If you’re a Mom blogger who is even a teeny bit active on Twitter, it was hard to miss the feeding frenzy last week over the registration for the Disney Social Media Moms Celebration, to be held in Disney World this March.
And if you paid any attention to it at all, you’d see that it made lots and lots of people very, very mad.
If you don’t know what happened, here’s a recap: Last year (I promise, this’ll be short) the Disney SMMoms Celebration (not conference) was invitation only. Lots of people were upset about that. It felt exclusionary. And Very publicly, on Twitter, people complained that it was exclusionary, that they felt snubbed. So this year, after months of teasers (from Disney) and rumors from everyone else, Disney announced that 2011’s limited space celebration would be first-come, first-serve. (Once you’re credentials were verified.)
They announced the date and time that registration would begin and we manned our lap-tops, iphones, and anything else that had internet-connectivity and were off to the races.
Only instead of a race, it was a frustrating waiting game. You couldn’t get onto to the site. Or you did, and then you got booted off. Some of us spent hours trying to get registered. And those of us who got through were asked for our blog names and urls, our professional and brand affiliations, our advertisers, our blog, twitter and facebook stats, and the names and age ranges of the people in our family.
The next day, the attendees were announced…and they looked suspiciously hand-picked. One of my friends was told she registered too late, and by the time she did, the slots were all full. But another friend, who didn’t get through until 30 minutes than that, was in.

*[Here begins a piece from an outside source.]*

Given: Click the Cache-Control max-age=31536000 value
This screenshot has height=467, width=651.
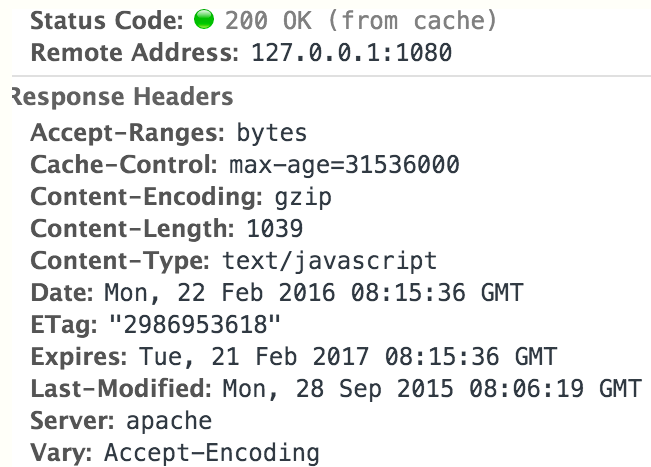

So while no one knows for sure if all of the attendees were hand-picked, it certainly seems that way. So why the hysterical rush? Why the charade (if it was one.)? Why not just tell people they would look through applications and pick?
Because all the Mom Bloggers would have complained, that’s why. We want to be valued, we want to be taken seriously, we want to be paid for our work. But we also want don’t want to feel like there’s a popular club. We want to be one, big happy family. We’ve even gone so far as to include men in Mom blogging conferences that purport to be about empowering women. We want every single one of us to feel equally valued and loved.
That’s awfully nice, but it doesn’t work that way. If you want to have a big business like Disney to invite you to an event – to effectively hire you to promote their brand – you have to have the goods. In the blogging world, that means a minimum of 5000 unique page views a month, at least a 60 klout rating on Twitter, and a proven track record of working with companies (if you’re a business), generating buzz (through lots of comments, if your blog is personal) or both.
I looked at that list of people attending the conference. And they’re the women I would want if I were a big company looking to get the word out. They’re influencers. They’re smart. They’re funny. Many of them are my friends. I’m happy that they’re going. And the truth is, my stats and my influence just don’t measure up to theirs. They’re earned the right to go to this conference.
It seems to me that a lot of the people complaining about how this whole thing went forgot something very important: Disney wasn’t inviting everyone and their families down to Disney World because they’re nice. It’s because they’re a business. And they want – and need – a return on that investment of time, money, and hotel rooms.
Should they have misled all of us and taken all of our personal information in the process? Of course not. But shouldn’t we, collectively, take some responsibility too? Last year Disney took a lot of flack from the Mom Blogging community for making the event invitation only. That’s our fault. We should have understood that hard work, and good work reap rewards – like increased ad revenue, paid writing and speaking opportunities, and yes, even invitations to blog conferences. By putting Disney in the position to have to defend doing what any other business dealing with any other group would do – take the best of the best – we set ourselves up, and put them in such an awkward position that there was almost no way they could have gotten it right.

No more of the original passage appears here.